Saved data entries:

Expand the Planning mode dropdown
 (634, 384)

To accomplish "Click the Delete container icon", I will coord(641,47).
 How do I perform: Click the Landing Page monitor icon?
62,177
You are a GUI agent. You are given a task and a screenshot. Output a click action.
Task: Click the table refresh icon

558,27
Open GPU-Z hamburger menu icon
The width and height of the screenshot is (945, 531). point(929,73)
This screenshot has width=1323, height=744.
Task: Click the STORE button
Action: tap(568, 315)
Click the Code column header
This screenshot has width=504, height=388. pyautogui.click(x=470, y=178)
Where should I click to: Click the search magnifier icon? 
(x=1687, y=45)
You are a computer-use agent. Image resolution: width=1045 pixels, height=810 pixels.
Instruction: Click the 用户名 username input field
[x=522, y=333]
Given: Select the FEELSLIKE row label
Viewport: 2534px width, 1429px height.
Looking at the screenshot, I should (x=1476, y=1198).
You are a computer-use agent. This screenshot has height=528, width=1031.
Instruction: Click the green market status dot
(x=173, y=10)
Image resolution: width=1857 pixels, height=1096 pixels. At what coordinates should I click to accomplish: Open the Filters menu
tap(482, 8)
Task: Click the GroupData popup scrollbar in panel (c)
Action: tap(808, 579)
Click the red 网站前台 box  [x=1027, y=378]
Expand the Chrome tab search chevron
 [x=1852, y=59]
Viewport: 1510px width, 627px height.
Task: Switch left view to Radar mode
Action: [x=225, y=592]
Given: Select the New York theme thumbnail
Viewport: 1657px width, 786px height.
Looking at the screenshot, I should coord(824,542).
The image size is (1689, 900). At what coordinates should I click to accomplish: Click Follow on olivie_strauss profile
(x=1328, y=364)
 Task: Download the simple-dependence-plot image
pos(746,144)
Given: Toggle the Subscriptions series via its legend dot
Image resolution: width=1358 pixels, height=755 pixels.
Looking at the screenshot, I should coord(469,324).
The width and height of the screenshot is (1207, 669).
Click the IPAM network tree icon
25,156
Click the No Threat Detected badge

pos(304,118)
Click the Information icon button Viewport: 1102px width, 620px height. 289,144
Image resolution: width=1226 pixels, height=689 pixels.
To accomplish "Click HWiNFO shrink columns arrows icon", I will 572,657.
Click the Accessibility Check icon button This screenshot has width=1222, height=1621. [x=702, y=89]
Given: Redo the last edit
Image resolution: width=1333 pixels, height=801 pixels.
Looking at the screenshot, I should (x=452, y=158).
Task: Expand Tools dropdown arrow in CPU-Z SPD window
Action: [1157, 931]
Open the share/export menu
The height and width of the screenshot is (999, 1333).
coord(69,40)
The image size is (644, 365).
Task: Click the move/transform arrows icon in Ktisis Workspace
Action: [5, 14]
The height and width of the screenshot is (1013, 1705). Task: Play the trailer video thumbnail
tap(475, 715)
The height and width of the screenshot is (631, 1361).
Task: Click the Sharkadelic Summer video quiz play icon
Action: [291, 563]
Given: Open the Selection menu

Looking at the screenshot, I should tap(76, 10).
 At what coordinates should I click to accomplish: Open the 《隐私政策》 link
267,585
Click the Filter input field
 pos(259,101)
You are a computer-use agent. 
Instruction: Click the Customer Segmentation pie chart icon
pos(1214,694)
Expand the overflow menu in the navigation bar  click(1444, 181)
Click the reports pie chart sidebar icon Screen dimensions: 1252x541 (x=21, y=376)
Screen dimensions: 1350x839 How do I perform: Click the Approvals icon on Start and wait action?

Aim of the task:
Beginning at the line above with "Click the Information" and finishing at the line with "Open the share/export menu", return each line exactly and return nothing else.

Exercise solution:
Click the Information icon button Viewport: 1102px width, 620px height. 289,144
Image resolution: width=1226 pixels, height=689 pixels.
To accomplish "Click HWiNFO shrink columns arrows icon", I will 572,657.
Click the Accessibility Check icon button This screenshot has width=1222, height=1621. [x=702, y=89]
Given: Redo the last edit
Image resolution: width=1333 pixels, height=801 pixels.
Looking at the screenshot, I should (x=452, y=158).
Task: Expand Tools dropdown arrow in CPU-Z SPD window
Action: [1157, 931]
Open the share/export menu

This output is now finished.